SE celebró la boda y Cesar tuvo que transigir con una porción de cosas. No le preocupó confesarse y comulgarse; lo consideró como costumbres y fue a cumplir estas prácticas a la iglesia de la Vega, con el cura viejo amigo de la Amparito.
En cambio, lo que le molestó a César fue tener que sufrir en su casa al Padre Martín, que le permtió hablar y dar consejos, y le irritó también la presencia de algunas personas que se creían aristócratas y que fueron a verle y a indicarle que ya era hora de que abandonara la gentuza y la pobretería y se elevara hasta ellos.
Si no hubiera estado tan preocupado como estaba, hubiera tenido ocasión de manifestar su humor agresivo; pero toda su atención la tenía puesta en la Amparito. Los primeros días del matrimonio vivieron los recién casados en Castro; luego fueron a Madrid, con intención de marchar al extranjero, y después volvieron al pueblo.
El viejo palacio de los duques de Castro Duro fue testigo del idilio.
Al cabo de algún tiempo César se sentía tranquilo, quizá demasiado tranquilo.
—Esto es, sin duda, lo que se llama ser feliz —se decía—. Y el ser feliz le daba la impresión de un limbo, sentía como si su antigua personalidad fuera muriendo en él. Ya no podía encontrar su manera de ser antigua, todas sus inquietudes habían desaparecido; se sentía con aplomo, sin aquellos vaivenes de valor y de cobardía que antes en él constituían lo característico. Era el oasis después del desierto, la calma tras de la tempestad.
César pensaba si le habrían nacido nervios nuevos. Su instinto de arbitrariedad iba en descenso.
No podía comprender fácilmente el papel que hacía en su vida espiritual su mujer; sentía la necesidad de encontrarse a su lado, de hablarla; pero no comprendía si esta necesidad era sólo egoísmo, por la sedación que producía su presencia o satisfacción de amor propio al ver que ella ponía en él todos sus pensamientos.

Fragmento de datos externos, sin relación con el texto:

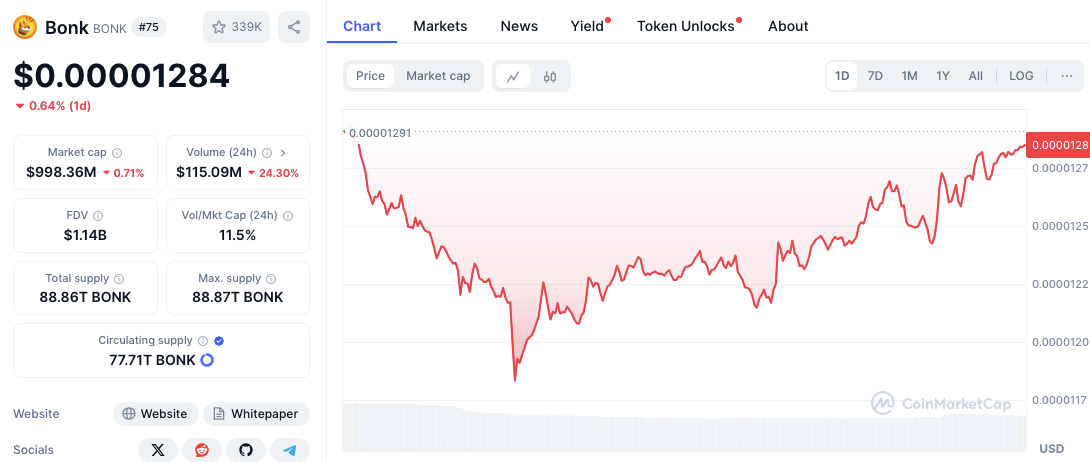This screenshot has width=1090, height=462.
Task: Click the Market cap info icon
Action: coord(117,153)
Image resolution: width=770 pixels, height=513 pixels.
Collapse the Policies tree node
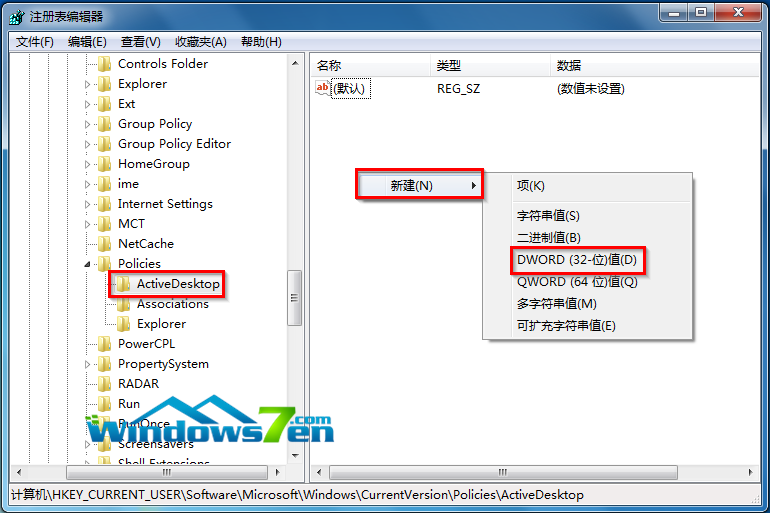pos(87,264)
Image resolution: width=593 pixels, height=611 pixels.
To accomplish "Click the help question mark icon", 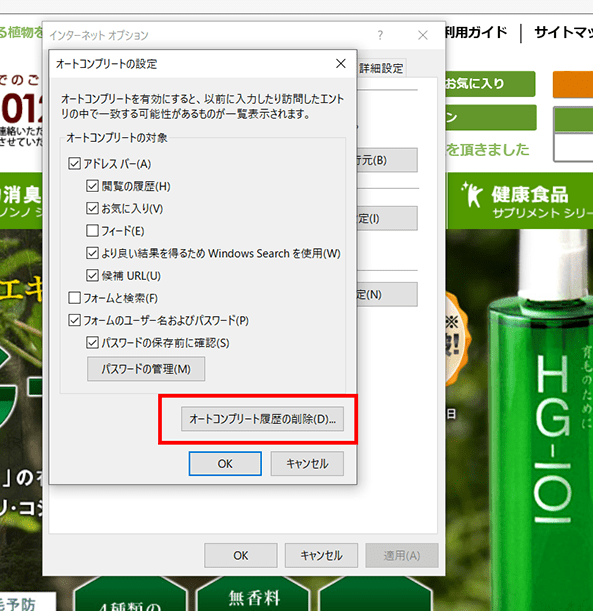I will click(x=380, y=35).
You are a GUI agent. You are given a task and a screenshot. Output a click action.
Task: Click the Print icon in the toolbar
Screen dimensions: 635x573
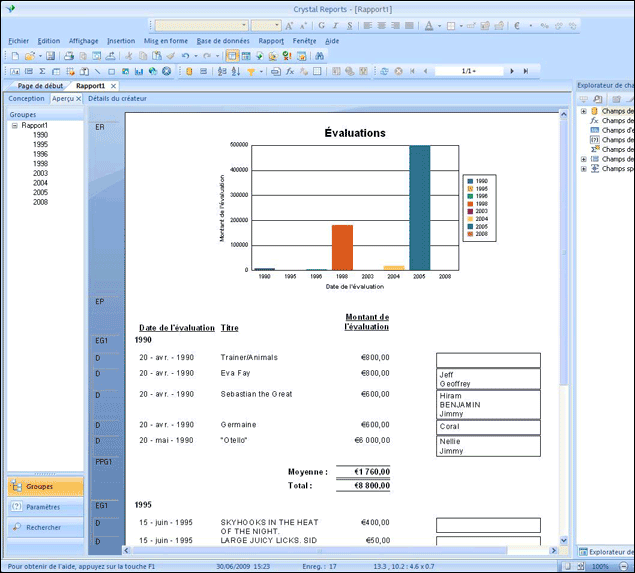(x=68, y=56)
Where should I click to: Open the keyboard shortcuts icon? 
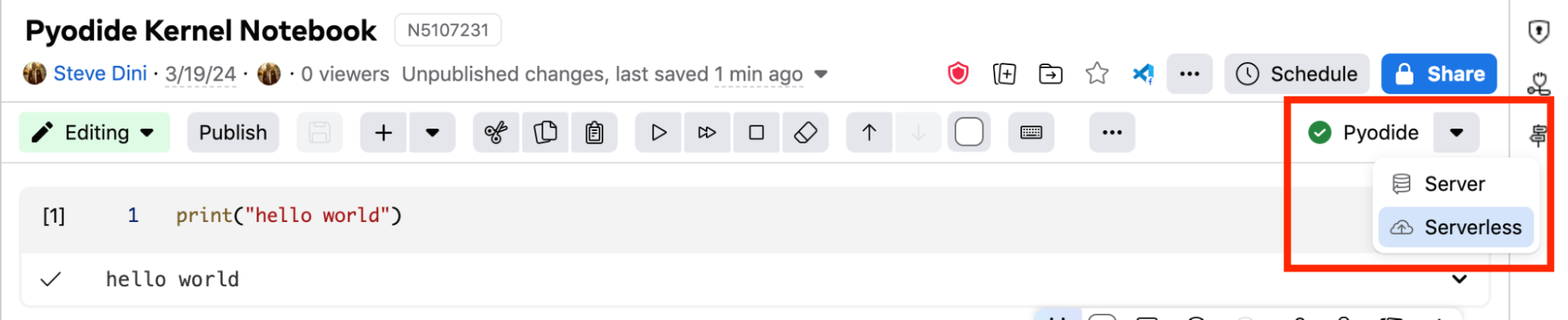1031,133
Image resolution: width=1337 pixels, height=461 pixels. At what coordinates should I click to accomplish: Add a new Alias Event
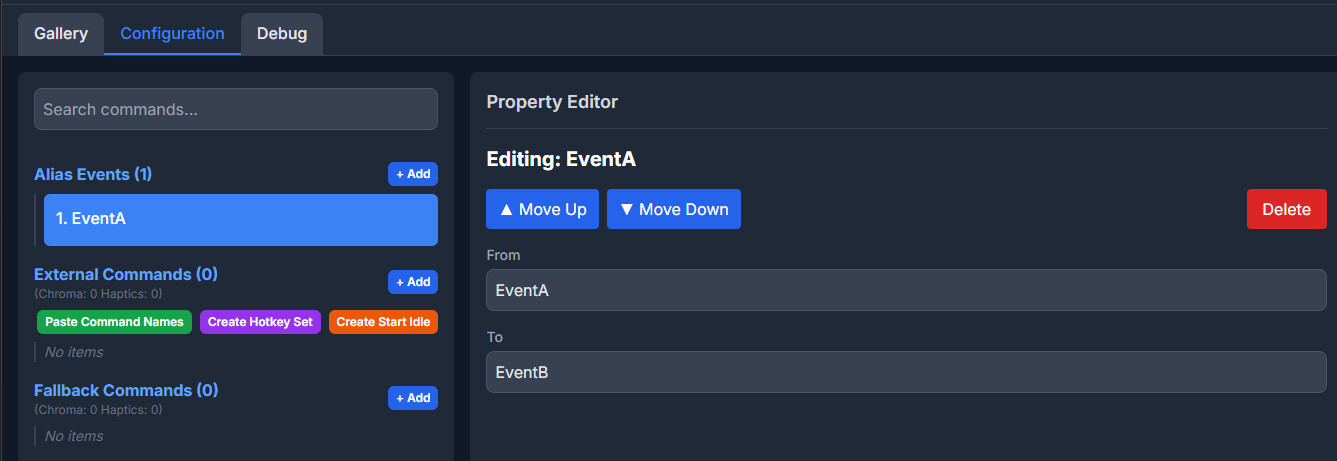click(x=413, y=174)
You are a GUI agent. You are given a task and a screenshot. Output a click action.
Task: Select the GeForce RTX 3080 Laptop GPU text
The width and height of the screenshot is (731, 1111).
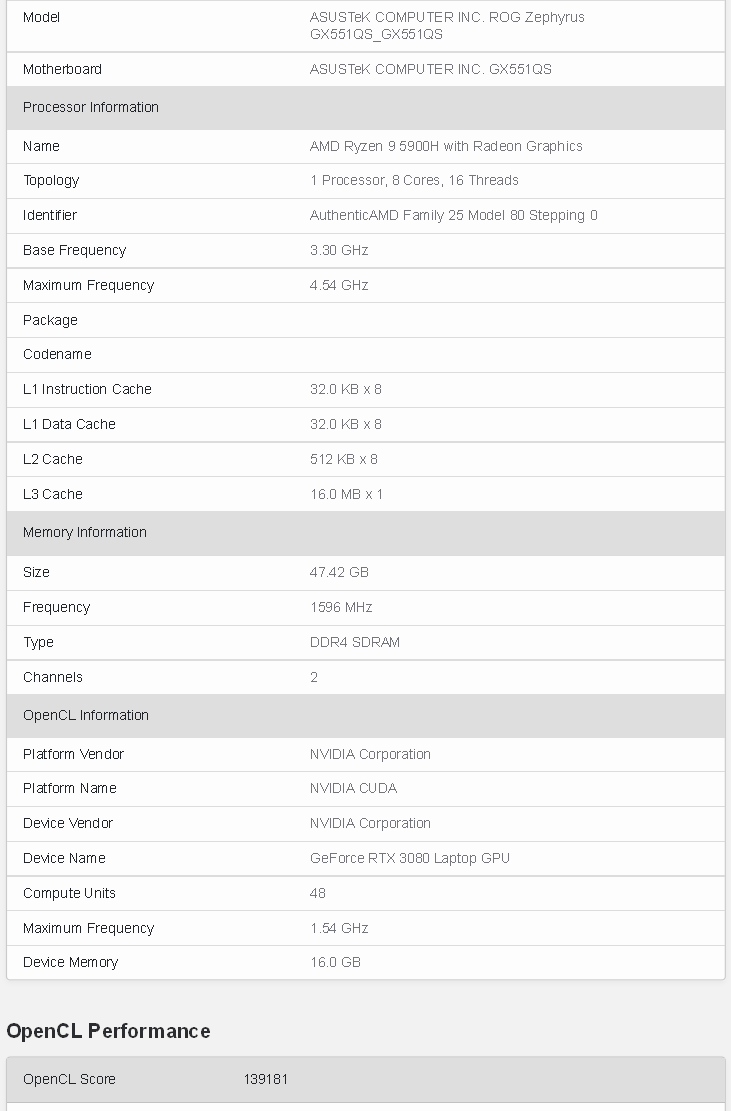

Espiritualmente no la sentía ni identificada con él ni extraña a él: marchaba su alma como paralela a la suya, pero por otros caminos.
—Todo lo que dicen los hombres de las mujeres es completamente falso —pensaba César—, y lo que dicen las mujeres de ellas mismas también, porque no hacen más que repetir lo dicho por los hombres. Sólo cuando se emancipen del todo llegaran a comprenderse a sí mismas. Es indudable que no tenemos las mismas nociones centrales ni los mismos puntos de vista. Probablemente no tenemos tampoco un parecido sentimiento moral. Ni la mujer está hecha para el hombre, ni el hombre para la mujer. Hay entre ellos la necesidad, no la armonía.
Muchas veces, al contemplar a la Amparito, se decía:
—Hay en su cabeza una maquinaria que yo no comprendo.
Ella, al notar la mirada escrutadora, le preguntaba:
—¿Qué estás pensando de mí?
Él le explicaba sus dudas y ella se reía.